- Requirement A: Please turn the part of the rows below that opens with the line containing "This screenshot has height=734, width=1419." and closes with the line containing "pos(797,968)" into a Markdown table with the columns No. and Line, numbering each line and leaving out blank ones.
### Given text ###
Saturday, March 22, 2008

Episode 8: Hashtables and Arrays

Welcome to Episode 8! This is the second-last episode in this tutorial. After this episode, we'll have a complete implementation of our Squaak language.
This episode focuses on aggregate data structures: arrays and hashtables. We'll discuss the syntax to assign to them and to construct them. We'll see that implementing the action methods is really easy, almost trivial. After that, we'll make some notes on aggregates as arguments, and how they differ from the basic data types when passing them around as subroutine arguments.

Arrays and Hashtables
Besides basic data types such as integer, floating-point and string, Squaak has two aggregate data types: array and hashtable. An array is an object that can store a sequence of values. The values in this sequence can be of different types, unlike some languages that require all elements of an array to be the same type. An example of using arrays is shown below:
grades[0] = "A"
grades[1] = "A+"
grades[2] = "B+"
grades[3] = "C+"
A hashtable stores key-value pairs; the key is used as index to store a value. Keys must be string constants, but the value can be of any type. An example is shown below:
lastnames{"larry"}   = "wall"
lastnames{"allison"} = "randal"
###
- Requirement B: Pick up the Squaak arrays and hashtables tutorial after its last line and keep writing.
### Provided information ###
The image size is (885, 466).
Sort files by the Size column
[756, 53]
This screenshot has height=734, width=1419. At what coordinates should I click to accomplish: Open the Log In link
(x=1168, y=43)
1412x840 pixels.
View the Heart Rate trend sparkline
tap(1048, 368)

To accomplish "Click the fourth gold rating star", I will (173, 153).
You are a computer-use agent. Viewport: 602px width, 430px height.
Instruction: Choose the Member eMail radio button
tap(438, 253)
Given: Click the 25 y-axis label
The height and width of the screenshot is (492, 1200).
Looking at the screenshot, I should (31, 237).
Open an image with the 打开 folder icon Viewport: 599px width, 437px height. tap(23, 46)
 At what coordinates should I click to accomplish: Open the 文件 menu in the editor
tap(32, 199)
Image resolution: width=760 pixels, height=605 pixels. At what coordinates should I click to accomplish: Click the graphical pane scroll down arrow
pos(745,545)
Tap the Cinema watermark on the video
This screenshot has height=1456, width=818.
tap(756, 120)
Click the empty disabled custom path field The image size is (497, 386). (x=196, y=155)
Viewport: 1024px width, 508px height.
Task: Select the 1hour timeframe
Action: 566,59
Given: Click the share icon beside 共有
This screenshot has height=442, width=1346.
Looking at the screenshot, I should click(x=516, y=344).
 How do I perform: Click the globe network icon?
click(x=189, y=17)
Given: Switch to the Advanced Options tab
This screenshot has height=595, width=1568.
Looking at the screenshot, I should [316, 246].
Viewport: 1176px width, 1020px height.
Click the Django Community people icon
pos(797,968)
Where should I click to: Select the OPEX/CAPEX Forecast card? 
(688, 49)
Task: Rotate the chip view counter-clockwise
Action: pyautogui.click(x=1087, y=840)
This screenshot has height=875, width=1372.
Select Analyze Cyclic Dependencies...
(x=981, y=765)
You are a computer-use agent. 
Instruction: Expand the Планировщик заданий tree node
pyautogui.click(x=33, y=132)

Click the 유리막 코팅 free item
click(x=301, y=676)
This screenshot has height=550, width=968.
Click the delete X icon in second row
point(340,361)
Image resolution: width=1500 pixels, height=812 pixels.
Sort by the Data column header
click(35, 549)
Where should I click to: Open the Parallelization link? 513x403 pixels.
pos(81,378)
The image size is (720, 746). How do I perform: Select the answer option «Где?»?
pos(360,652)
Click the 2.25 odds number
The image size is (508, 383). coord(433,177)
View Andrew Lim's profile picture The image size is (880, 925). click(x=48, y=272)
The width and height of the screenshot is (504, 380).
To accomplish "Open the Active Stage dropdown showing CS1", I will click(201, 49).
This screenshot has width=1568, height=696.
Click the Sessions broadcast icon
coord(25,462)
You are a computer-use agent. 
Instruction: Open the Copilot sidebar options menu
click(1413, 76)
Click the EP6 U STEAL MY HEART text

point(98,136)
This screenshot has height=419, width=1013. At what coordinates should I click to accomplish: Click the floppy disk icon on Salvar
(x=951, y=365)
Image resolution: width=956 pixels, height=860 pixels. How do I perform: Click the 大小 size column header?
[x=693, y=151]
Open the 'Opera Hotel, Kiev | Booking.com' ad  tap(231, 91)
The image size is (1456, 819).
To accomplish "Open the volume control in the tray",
###
- Written answer A:
| No. | Line |
|---|---|
| 1 | This screenshot has height=734, width=1419. At what coordinates should I click to accomplish: Open the Log In link |
| 2 | (x=1168, y=43) |
| 3 | 1412x840 pixels. |
| 4 | View the Heart Rate trend sparkline |
| 5 | tap(1048, 368) |
| 6 | To accomplish "Click the fourth gold rating star", I will (173, 153). |
| 7 | You are a computer-use agent. Viewport: 602px width, 430px height. |
| 8 | Instruction: Choose the Member eMail radio button |
| 9 | tap(438, 253) |
| 10 | Given: Click the 25 y-axis label |
| 11 | The height and width of the screenshot is (492, 1200). |
| 12 | Looking at the screenshot, I should (31, 237). |
| 13 | Open an image with the 打开 folder icon Viewport: 599px width, 437px height. tap(23, 46) |
| 14 |  At what coordinates should I click to accomplish: Open the 文件 menu in the editor |
| 15 | tap(32, 199) |
| 16 | Image resolution: width=760 pixels, height=605 pixels. At what coordinates should I click to accomplish: Click the graphical pane scroll down arrow |
| 17 | pos(745,545) |
| 18 | Tap the Cinema watermark on the video |
| 19 | This screenshot has height=1456, width=818. |
| 20 | tap(756, 120) |
| 21 | Click the empty disabled custom path field The image size is (497, 386). (x=196, y=155) |
| 22 | Viewport: 1024px width, 508px height. |
| 23 | Task: Select the 1hour timeframe |
| 24 | Action: 566,59 |
| 25 | Given: Click the share icon beside 共有 |
| 26 | This screenshot has height=442, width=1346. |
| 27 | Looking at the screenshot, I should click(x=516, y=344). |
| 28 |  How do I perform: Click the globe network icon? |
| 29 | click(x=189, y=17) |
| 30 | Given: Switch to the Advanced Options tab |
| 31 | This screenshot has height=595, width=1568. |
| 32 | Looking at the screenshot, I should [316, 246]. |
| 33 | Viewport: 1176px width, 1020px height. |
| 34 | Click the Django Community people icon |
| 35 | pos(797,968) |

- Written answer B:
Array constructors
Just as there are integer literals (42) and string literals ("hello world") that can be assigned to variables, you can have array literals. Below is the grammar rule for this:
rule array_constructor {
'[' [ <expression> [',' <expression>]*]? ']'
{*}
}
Some examples are shown below:
foo = []
bar = [1, "hi", 3.14]
baz = [1, [2, 3, 4] ]
The first example creates an empty array and assigns this to foo. The second example shows the construction of three elements, assigning the array to bar. Note that the elements of one array can be of different types. The third example shows the construction of nested arrays. This means that element baz[1][0] evaluates to the value 2 (indexing starts at 0).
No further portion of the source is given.